== Task to carry out ==
Copy out the records below word for word, starting at the line with "What do you" and continuing through the last line of the records.

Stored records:
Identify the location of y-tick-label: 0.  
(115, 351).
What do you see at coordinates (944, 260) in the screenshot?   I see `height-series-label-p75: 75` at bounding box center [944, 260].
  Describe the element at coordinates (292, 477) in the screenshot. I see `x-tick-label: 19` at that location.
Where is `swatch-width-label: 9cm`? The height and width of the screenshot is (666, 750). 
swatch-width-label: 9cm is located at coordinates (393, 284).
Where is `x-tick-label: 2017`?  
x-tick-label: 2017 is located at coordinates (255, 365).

== Answer area ==
What do you see at coordinates (944, 260) in the screenshot?   I see `height-series-label-p75: 75` at bounding box center [944, 260].
  Describe the element at coordinates (292, 477) in the screenshot. I see `x-tick-label: 19` at that location.
Where is `swatch-width-label: 9cm`? The height and width of the screenshot is (666, 750). 
swatch-width-label: 9cm is located at coordinates (393, 284).
Where is `x-tick-label: 2017`?  
x-tick-label: 2017 is located at coordinates (255, 365).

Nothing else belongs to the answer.